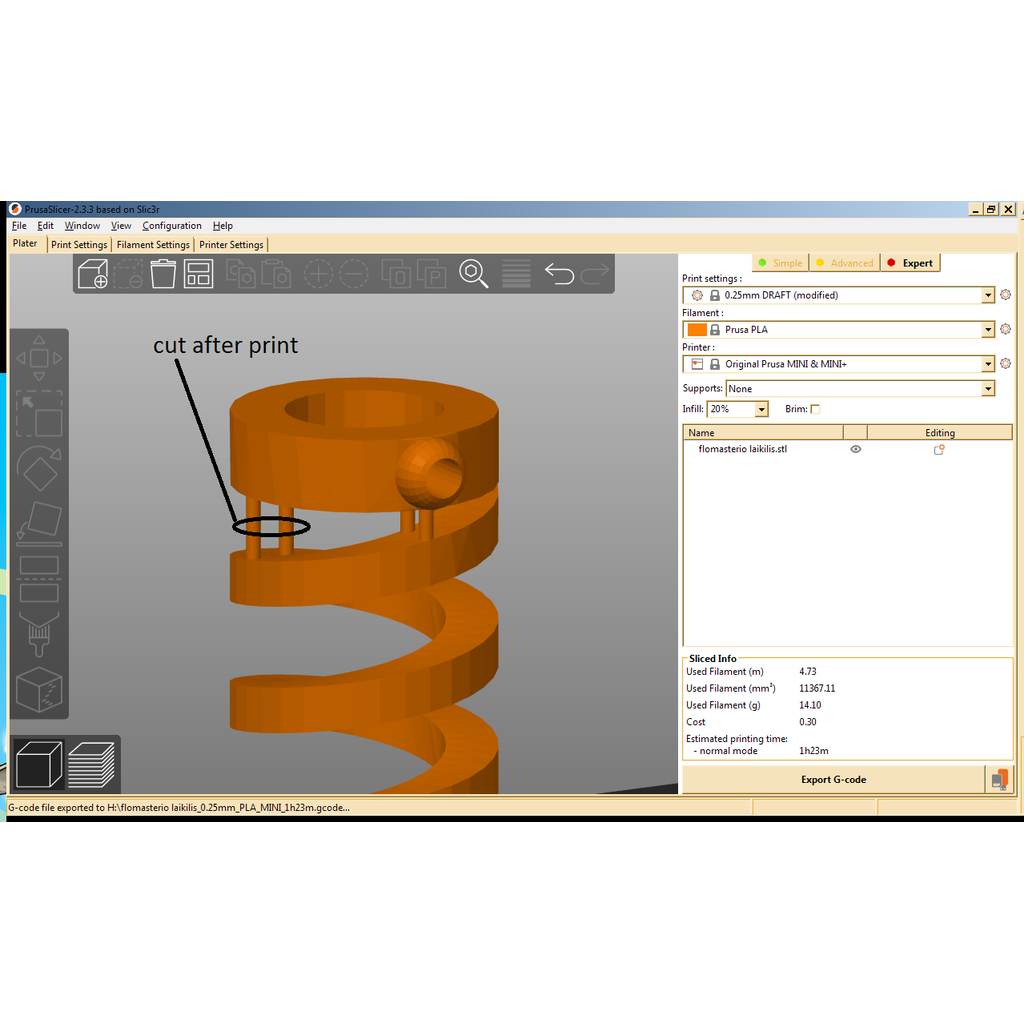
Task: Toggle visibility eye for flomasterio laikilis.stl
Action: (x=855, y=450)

+ + + +

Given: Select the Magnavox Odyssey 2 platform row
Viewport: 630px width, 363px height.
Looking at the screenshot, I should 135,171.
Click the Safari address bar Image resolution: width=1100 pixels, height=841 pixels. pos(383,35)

+ + + +

THE TASK: Looking back over the data above, restate word for word the lines that begin at the line with "Viewport: 630px width, 363px height." and end at the line with "Click the Safari", inclusive.

SOLUTION TO THIS PROBLEM:
Viewport: 630px width, 363px height.
Looking at the screenshot, I should 135,171.
Click the Safari address bar Image resolution: width=1100 pixels, height=841 pixels. pos(383,35)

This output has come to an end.